Problem description:
List each line of the data in which the string "Collapse" appears.

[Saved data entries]
_ _ _ _ _
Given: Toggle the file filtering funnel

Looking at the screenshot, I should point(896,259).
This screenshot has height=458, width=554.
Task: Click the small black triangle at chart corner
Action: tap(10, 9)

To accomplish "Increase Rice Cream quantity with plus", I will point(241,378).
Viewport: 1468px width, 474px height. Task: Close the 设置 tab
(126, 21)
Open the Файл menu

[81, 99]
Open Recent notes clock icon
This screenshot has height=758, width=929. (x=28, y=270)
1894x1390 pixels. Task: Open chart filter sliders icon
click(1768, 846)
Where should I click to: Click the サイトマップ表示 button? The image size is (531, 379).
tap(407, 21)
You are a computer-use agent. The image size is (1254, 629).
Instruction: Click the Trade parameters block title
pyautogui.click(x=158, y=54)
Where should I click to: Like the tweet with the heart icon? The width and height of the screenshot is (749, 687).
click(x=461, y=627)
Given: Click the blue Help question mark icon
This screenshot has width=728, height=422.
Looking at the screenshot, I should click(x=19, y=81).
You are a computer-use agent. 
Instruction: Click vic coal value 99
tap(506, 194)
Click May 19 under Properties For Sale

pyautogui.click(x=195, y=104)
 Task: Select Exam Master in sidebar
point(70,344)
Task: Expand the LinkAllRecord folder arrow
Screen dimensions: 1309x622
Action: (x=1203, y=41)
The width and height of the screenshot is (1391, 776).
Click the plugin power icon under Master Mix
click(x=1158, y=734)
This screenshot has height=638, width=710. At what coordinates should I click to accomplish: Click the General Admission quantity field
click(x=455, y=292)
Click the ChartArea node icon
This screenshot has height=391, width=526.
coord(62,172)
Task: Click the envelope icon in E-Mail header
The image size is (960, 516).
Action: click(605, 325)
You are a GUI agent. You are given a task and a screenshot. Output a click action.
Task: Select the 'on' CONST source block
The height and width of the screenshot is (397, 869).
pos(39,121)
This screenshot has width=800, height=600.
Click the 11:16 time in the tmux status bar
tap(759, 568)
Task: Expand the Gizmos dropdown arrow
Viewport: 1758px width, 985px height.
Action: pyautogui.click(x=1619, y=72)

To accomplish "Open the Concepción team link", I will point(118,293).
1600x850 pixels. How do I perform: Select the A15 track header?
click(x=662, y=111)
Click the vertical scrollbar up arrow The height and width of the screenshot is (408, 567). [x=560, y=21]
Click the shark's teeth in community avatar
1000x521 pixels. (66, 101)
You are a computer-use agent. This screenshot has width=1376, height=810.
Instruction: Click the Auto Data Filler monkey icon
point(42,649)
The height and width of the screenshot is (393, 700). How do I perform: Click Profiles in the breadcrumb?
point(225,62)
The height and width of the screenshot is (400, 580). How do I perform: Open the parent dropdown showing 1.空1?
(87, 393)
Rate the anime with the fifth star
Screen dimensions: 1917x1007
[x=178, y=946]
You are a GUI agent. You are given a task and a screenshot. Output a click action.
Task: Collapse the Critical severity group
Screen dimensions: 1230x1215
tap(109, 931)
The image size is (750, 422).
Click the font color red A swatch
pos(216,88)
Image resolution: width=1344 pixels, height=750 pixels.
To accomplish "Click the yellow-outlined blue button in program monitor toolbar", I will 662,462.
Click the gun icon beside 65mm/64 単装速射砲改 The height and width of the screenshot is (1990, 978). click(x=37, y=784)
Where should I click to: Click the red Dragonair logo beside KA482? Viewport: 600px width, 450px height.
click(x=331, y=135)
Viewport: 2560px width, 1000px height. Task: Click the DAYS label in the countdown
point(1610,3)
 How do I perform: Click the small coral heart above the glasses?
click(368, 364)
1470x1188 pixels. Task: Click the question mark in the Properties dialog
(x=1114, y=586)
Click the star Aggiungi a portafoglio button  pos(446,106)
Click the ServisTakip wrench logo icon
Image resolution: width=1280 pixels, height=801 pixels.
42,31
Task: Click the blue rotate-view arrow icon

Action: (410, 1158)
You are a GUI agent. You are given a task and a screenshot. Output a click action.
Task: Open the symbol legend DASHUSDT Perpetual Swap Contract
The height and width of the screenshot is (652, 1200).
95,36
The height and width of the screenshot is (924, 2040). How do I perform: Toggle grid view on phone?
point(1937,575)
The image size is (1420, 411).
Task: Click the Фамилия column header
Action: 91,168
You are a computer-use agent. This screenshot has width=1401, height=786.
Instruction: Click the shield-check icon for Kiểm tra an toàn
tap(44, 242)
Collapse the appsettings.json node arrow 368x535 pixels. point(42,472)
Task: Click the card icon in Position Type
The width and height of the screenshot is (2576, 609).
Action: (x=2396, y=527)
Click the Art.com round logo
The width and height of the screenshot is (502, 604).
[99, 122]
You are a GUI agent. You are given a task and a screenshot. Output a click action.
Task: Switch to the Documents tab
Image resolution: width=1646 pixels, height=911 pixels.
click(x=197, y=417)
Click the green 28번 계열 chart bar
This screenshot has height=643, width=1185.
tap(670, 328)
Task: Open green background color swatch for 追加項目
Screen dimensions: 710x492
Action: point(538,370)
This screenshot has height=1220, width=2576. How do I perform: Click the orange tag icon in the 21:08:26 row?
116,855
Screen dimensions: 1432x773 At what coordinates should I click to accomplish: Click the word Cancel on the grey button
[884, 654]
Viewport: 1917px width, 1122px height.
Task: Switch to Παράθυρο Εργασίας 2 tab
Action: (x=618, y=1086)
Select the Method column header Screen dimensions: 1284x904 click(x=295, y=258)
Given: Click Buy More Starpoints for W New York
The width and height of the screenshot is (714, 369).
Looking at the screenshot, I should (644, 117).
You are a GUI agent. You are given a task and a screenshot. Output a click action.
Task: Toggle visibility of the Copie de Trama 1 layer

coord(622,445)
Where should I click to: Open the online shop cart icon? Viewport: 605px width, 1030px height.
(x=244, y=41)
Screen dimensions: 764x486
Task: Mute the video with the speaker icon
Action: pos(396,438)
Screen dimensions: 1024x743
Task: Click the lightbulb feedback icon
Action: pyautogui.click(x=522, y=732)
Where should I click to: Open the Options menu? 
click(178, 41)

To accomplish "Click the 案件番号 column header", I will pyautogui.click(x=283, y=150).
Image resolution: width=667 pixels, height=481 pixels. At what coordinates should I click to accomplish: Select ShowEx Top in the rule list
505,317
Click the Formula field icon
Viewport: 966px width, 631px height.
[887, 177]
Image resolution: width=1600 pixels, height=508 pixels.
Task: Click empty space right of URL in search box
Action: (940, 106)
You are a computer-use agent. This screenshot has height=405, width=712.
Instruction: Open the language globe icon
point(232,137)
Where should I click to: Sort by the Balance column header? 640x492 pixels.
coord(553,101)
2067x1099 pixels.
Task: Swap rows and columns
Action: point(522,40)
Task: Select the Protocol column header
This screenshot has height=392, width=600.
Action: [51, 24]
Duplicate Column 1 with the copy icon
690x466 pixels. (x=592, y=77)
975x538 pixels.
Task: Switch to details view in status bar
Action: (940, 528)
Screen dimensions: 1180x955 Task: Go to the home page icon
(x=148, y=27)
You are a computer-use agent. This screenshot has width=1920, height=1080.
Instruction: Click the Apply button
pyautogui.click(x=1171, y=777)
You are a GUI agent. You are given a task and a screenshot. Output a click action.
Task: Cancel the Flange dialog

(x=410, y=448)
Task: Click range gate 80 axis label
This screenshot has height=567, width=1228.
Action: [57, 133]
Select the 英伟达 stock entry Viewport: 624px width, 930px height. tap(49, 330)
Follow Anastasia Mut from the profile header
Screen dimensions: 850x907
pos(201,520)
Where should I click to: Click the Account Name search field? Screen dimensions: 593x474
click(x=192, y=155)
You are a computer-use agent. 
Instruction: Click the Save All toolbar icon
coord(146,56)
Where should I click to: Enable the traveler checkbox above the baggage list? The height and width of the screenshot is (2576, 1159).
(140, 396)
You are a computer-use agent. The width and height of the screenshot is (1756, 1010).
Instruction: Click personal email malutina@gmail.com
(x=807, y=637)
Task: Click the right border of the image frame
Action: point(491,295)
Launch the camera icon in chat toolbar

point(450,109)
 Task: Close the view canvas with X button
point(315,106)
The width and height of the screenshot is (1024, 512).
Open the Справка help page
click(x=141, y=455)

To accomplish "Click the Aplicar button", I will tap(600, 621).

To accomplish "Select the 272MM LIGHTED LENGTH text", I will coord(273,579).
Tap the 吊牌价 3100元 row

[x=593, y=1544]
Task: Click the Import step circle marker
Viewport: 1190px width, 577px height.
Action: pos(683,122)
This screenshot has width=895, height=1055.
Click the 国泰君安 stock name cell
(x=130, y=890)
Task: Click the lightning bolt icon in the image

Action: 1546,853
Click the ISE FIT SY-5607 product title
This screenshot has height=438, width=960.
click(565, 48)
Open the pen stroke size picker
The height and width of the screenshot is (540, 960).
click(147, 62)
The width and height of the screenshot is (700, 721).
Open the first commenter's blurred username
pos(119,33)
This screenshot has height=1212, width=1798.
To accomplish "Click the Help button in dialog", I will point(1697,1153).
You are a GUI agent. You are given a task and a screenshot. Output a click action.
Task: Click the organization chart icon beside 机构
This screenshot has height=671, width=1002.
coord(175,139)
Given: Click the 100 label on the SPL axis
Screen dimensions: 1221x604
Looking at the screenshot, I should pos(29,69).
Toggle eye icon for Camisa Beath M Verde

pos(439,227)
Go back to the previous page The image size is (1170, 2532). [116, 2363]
_ _ _ _ _
Answer for this exercise:
Task: Collapse the Critical severity group
Collapse the appsettings.json node arrow 368x535 pixels. point(42,472)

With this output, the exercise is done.